Non intendevo dire di aver copiato Dario Argento, ma parlando di una giovane vittima immatura e inconsapevole, messa in una situazione spaventosa, era impossibile non pensare ai film di Argento; che è sempre stato un mentore per me, un maestro. Anche per la scelta di girare questo film in pellicola, e con colori vivi. I Gialli, i Rossi, i Blu… colori primari: sono stati una scelta importante per me. Come quella di renderli brillanti, come faceva Dario nei suoi film.

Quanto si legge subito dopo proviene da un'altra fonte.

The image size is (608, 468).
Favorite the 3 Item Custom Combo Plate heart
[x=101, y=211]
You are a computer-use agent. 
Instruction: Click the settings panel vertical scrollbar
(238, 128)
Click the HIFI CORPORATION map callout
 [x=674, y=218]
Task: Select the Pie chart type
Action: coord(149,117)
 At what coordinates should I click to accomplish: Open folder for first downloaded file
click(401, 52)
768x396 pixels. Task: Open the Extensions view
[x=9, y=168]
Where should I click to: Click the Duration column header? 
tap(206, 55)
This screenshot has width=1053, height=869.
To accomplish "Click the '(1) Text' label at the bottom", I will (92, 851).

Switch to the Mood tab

Penso a Inferno, Phenomena, Suspiria… Sono diventati una specie di modello su cui basarmi, e li abbiamo guardati insieme al mio direttore della fotografia, non tanto per rubarne, ma sicuramente per trarne ispirazione.

Dopo aver girato crime movies, film sentimentali, torna all'horror. Perché non si è mai messo alla prova con la commedia?
Una volta avevo presentato il progetto di una commedia romantica a degli Studios di Hollywood, ma non se ne è fatto nulla. Guardando indietro però devo dire che non mi sono nemmeno arrivati progetti di commedia, in realtà. Sia in Giappone, sia da Oltreoceano. Mi piace guardare commedie, ma richiedono davvero una ottima tecnica per poter funzionare. Io credo di avere un certo dono nel catturare il momento giusto quando si tratta di paura o incertezza, ma forse non ce l'ho per quel che riguarda lo humor. Ricordo che in The Ring 2 il producer mi aveva chiesto di inserire una scena che sarebbe dovuta essere divertente, ma dopo averla girata decise di non utilizzarla. Nella mia vita di tutti i giorni, ridere è una parte importante, ma per qualche ragione non sembra funzionare bene nel mio lavoro.